Based on the Smartkarma Smart Scores, Mphasis Ltd is positioned for a positive long-term outlook. With a strong score in Dividend and Resilience, the company demonstrates stability and a commitment to rewarding its investors. Additionally, scoring well in Growth and Momentum, Mphasis Ltd shows potential for expansion and continued market traction.

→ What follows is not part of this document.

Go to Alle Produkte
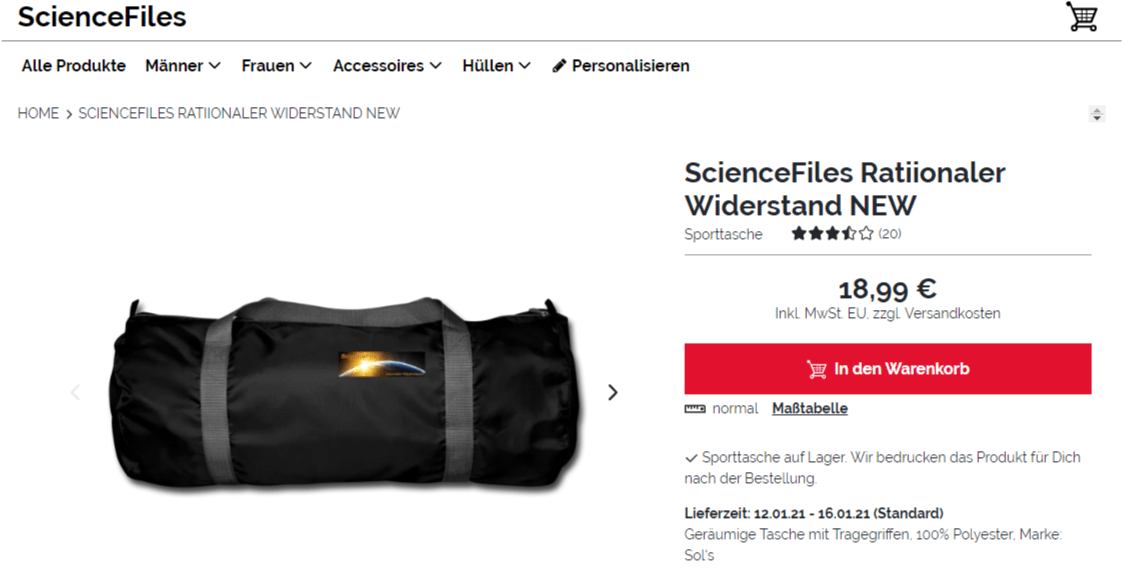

As a global IT and BPO service provider catering to G2000 companies, Mphasis Ltd specializes in custom solutions for technology and operations outsourcing. Its focus on financial services, logistics, and technology verticals underlines its industry expertise and market relevance. With a balanced combination of scores across different factors, Mphasis Ltd appears well-equipped to navigate future challenges and capitalize on emerging opportunities.


Disclaimer: This article by Smartkarma is general in nature and based on historical data and analyst forecasts only using an unbiased methodology and our articles are not intended to be financial advice. It does not constitute a recommendation to buy or sell any stock, and does not take account of your objectives, or your financial situation. Note that our articles may not factor in the latest price-sensitive company announcements or qualitative material.
While all reasonable care has been taken in the preparation, Smartkarma makes no assurance about the accuracy of any generated data or content. All content is indicative only and should be independently checked for accuracy and confirmed before use. Smartkarma accepts no responsibility for any loss or damage caused as a result of any inaccuracy or error within the Lab online tools or generated data.